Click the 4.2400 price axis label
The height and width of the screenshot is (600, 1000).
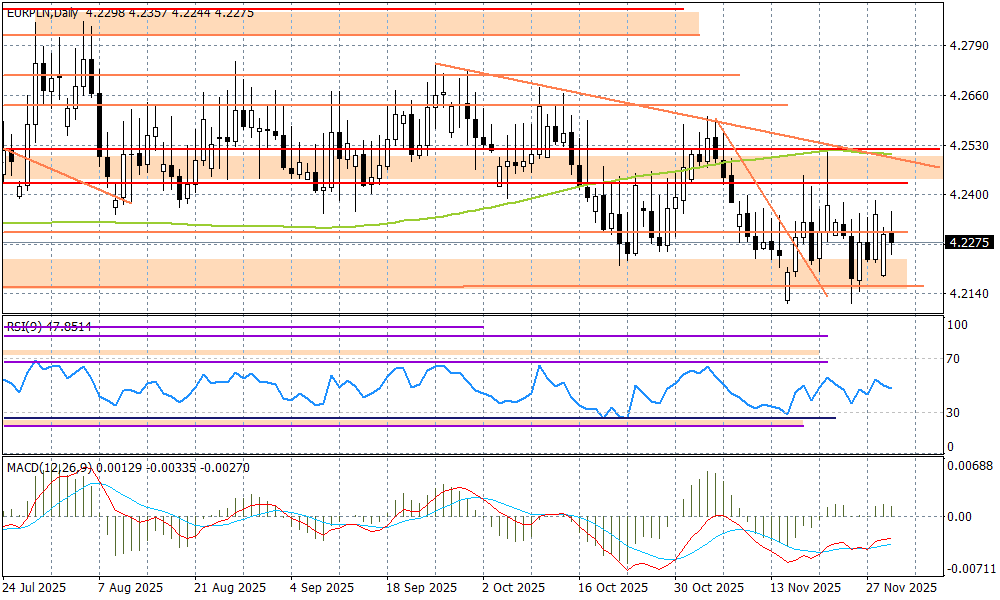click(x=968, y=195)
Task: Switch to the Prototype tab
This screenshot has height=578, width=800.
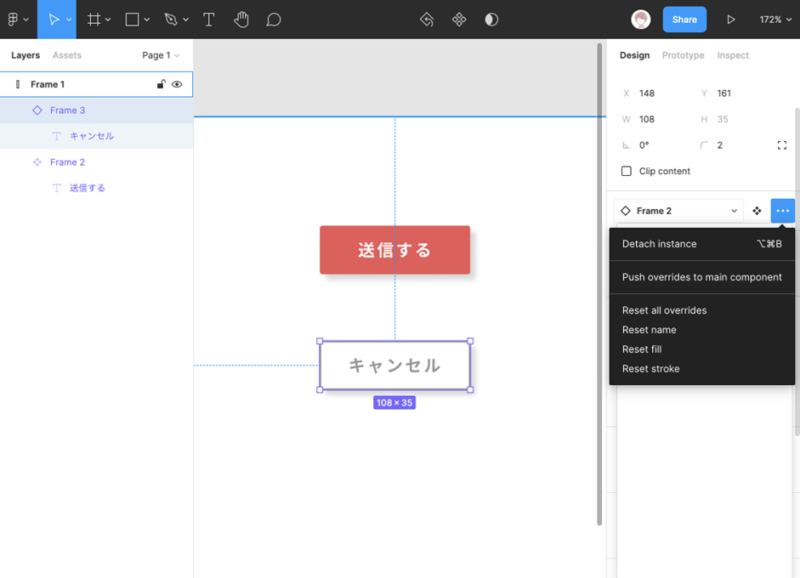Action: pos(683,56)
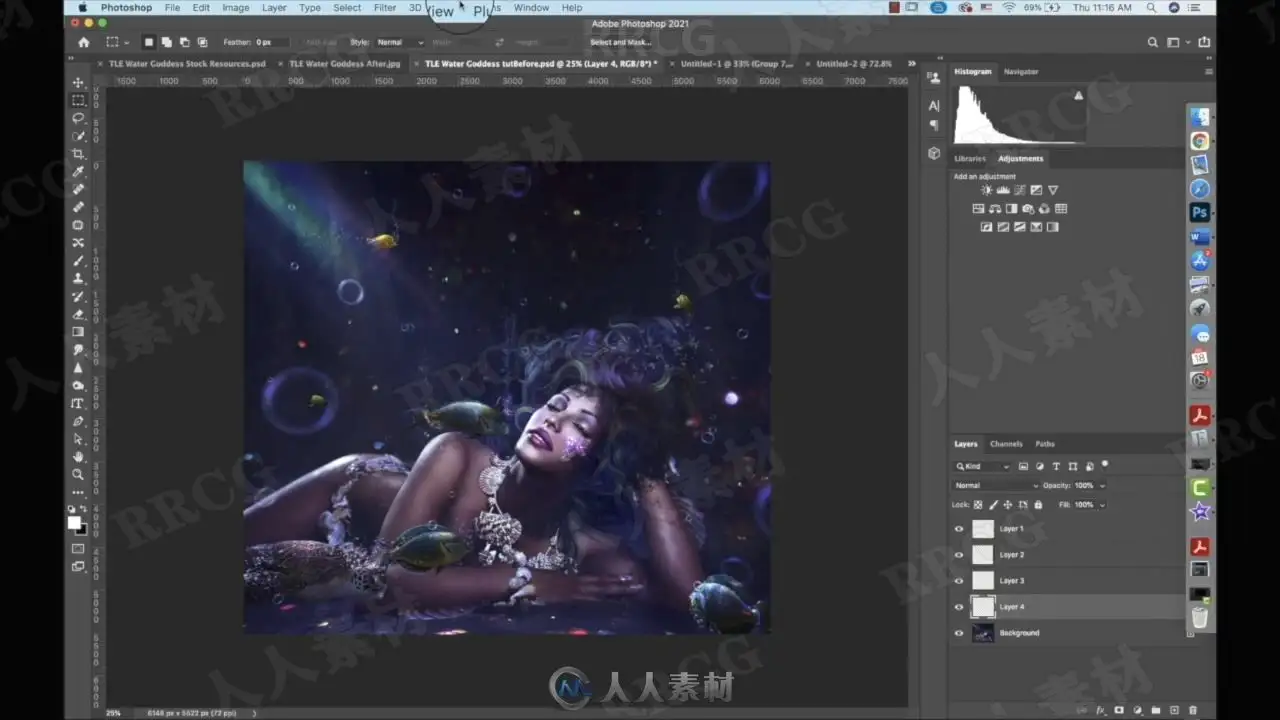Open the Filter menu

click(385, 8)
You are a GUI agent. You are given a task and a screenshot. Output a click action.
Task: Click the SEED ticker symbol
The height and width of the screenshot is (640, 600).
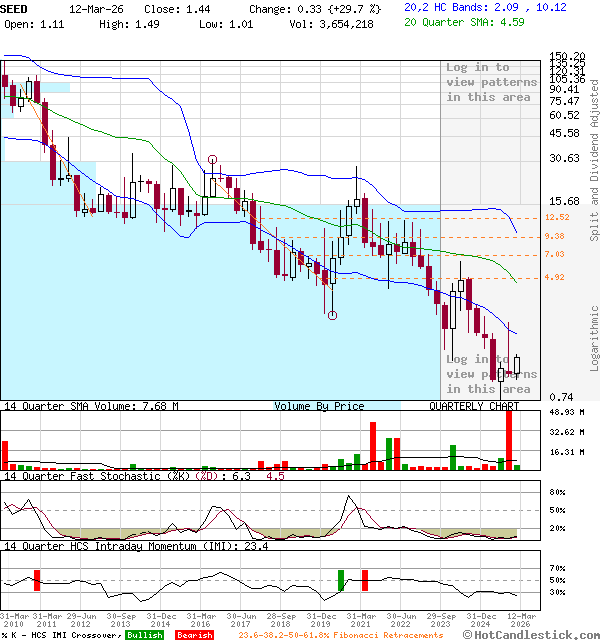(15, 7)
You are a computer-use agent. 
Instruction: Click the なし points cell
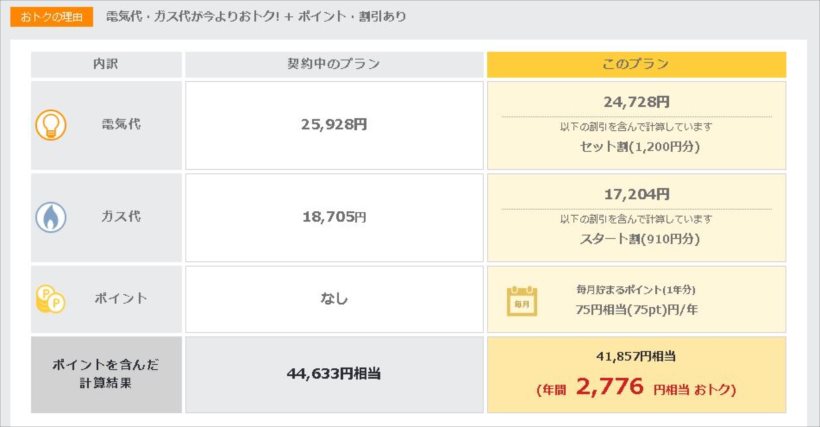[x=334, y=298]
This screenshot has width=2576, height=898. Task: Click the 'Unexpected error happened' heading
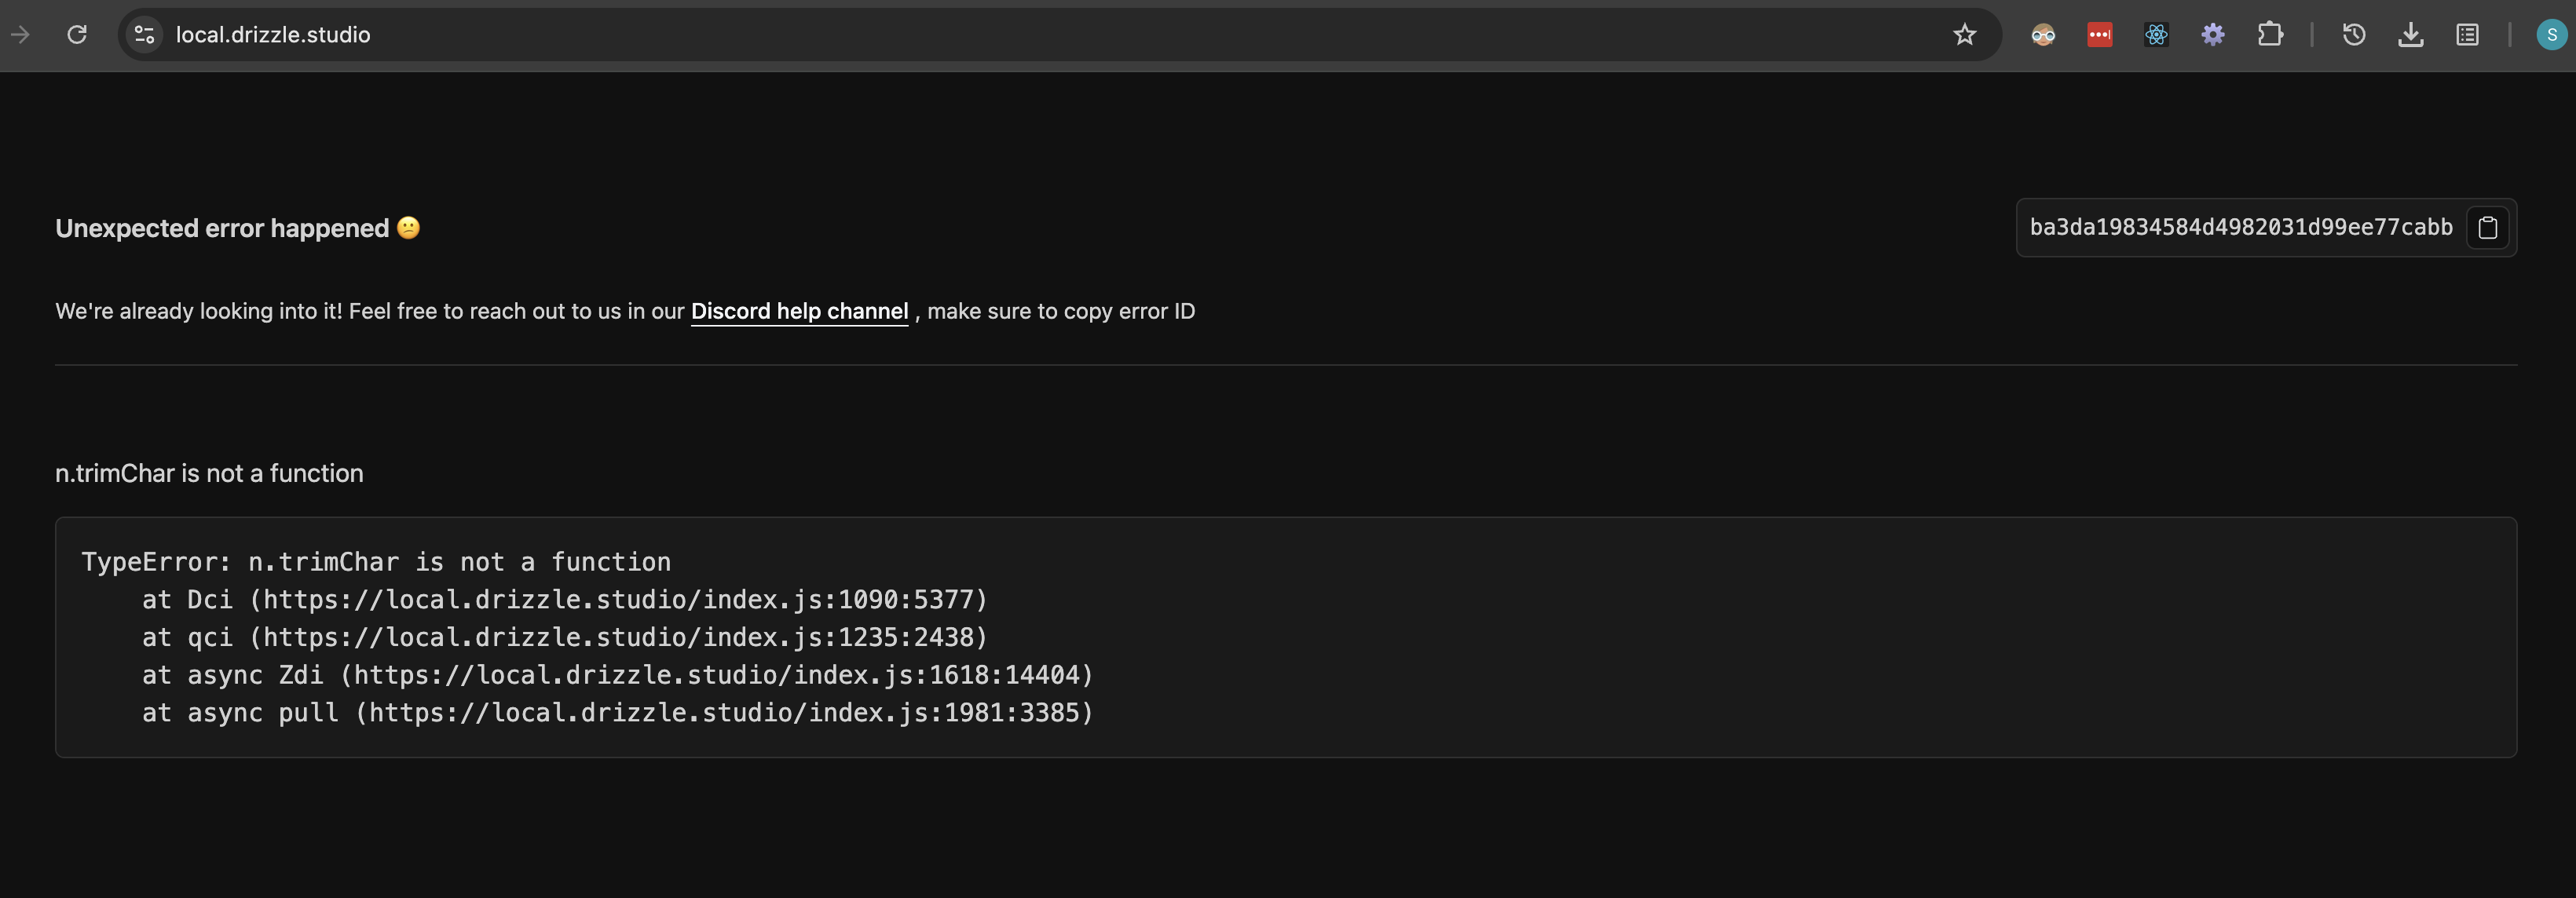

Exercise: Every line of the material must be reproduced verbatim; the pictures are to be omitted.

Your solution:
Click the 4.2400 price axis label
The height and width of the screenshot is (600, 1000).
click(x=968, y=195)
Task: Switch to the Prototype tab
This screenshot has height=578, width=800.
Action: pos(683,56)
Open the Filter menu

click(385, 8)
You are a GUI agent. You are given a task and a screenshot. Output a click action.
Task: Click the SEED ticker symbol
The height and width of the screenshot is (640, 600).
(15, 7)
You are a computer-use agent. 
Instruction: Click the なし points cell
[x=334, y=298]
This screenshot has width=2576, height=898. Task: Click the 'Unexpected error happened' heading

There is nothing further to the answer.